A federal court ruled yesterday that Alabama fails to provide constitutionally adequate mental health care to people in state prisons, finding that mental health services are “horrendously inadequate” and have led to a “skyrocketing suicide rate” among incarcerated people.
In a 302-page opinion, the court detailed “serious systemic deficiencies,” including the failure to identify prisoners with serious mental health needs and inadequate treatment for suicidal prisoners. It found that Alabama prisons discipline mentally ill prisoners for the symptoms of their illnesses and segregate them for prolonged periods. Rather than providing effective treatment, Alabama prisons are “warehousing” the mentally ill, the court wrote.
Evidence presented during a two-month trial that ended in February demonstrated that the state has shown “deliberate indifference” to the unconstitutional conditions in state prisons. “Officials admitted on the stand that they have done little to nothing to fix problems on the ground, despite their knowledge that those problems may be putting lives at risk,” the court found.

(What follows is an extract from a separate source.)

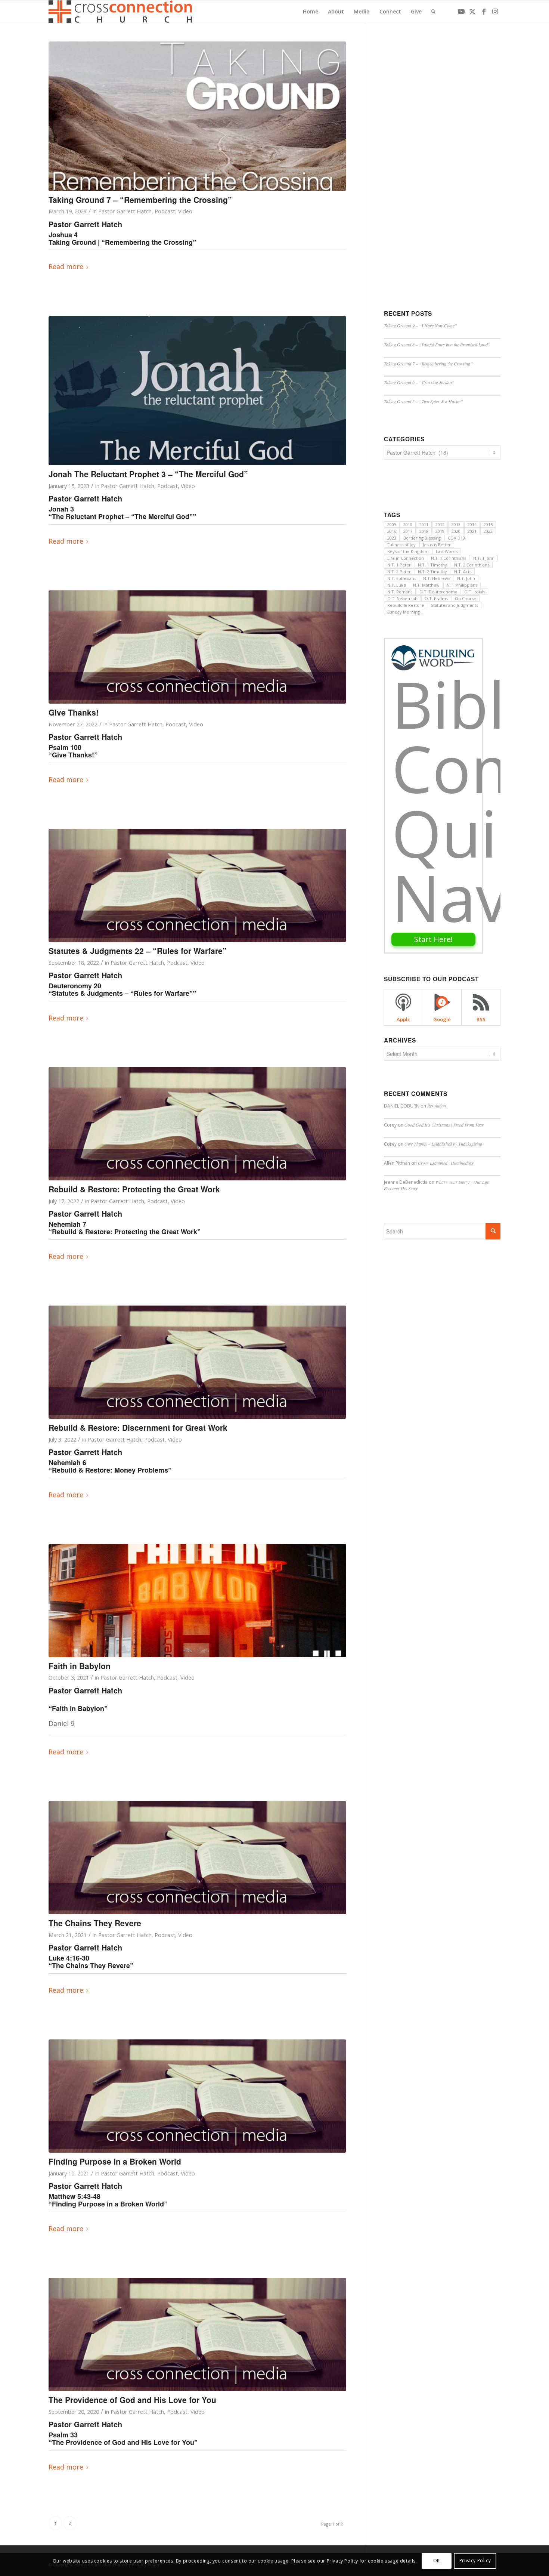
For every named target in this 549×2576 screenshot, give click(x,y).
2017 (407, 531)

The court further found that “staffing shortages, combined with persistent and significant overcrowding, contribute to serious systemic deficiencies in the delivery of mental-health care.” Alabama is an outlier in its refusal to enact meaningful sentencing reforms to address its prison overcrowding crisis, and so the state’s prisons continue to hold double (190 percent) their design capacity and have the highest inmate-to-officer ratio in the country.
During the trial, Jamie Wallace testified about the Department of Corrections’s failure to provide him with treatment, telling the court he received only minimal attention from mental health staff even when he was on suicide watch. Less than a month after he testified, Mr. Wallace died by suicide, alone and unmonitored in his prison cell. The court wrote that Mr. Wallace’s case “is powerful evidence of the real, concrete and terribly permanent harms that woefully inadequate mental-health care inflicts on mentally ill prisoners in Alabama.”

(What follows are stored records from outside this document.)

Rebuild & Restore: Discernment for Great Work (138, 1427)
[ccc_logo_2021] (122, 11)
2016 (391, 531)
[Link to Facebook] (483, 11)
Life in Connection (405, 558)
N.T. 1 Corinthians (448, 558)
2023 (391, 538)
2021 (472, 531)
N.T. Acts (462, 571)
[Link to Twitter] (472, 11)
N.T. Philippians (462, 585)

The court ordered the parties to discuss a remedy, emphasizing that “given the severity and urgency of the need for mental-health care explained in this opinion, the proposed relief must be both immediate and long term.”
The ruling caps the second of three phases of a lawsuit filed in 2014 by the Southern Poverty Law Center, the Alabama Disabilities Advocacy Program, and the law firms Baker Donelson, and Zarzaur Mujumdar & Debrosse.
“For far too long, Alabama prisons have been little more than warehouses where many people struggling with mental illness have been hidden away and abandoned by the state,” said Lisa Borden, an attorney with Baker Donelson. “Once locked behind prison walls, in deplorable conditions with little or no treatment, any hope for improvement or recovery was lost, and many became more profoundly ill. We look forward to now having the opportunity for our clients to receive real treatment for their illnesses, and to seeing them afforded the basic dignity to which any human being is entitled.”
The lack of mental health care in Alabama’s prison system is representative of broader systemic failures that subject inmates to unconstitutional conditions. EJI’s federal class action lawsuit on behalf of prisoners at St. Clair Correctional Facility challenges the corrections department’s failure to remedy violent conditions there, and violence, abuses, and poor conditions throughout the state prison system prompted an investigation by the U.S. Department of Justice.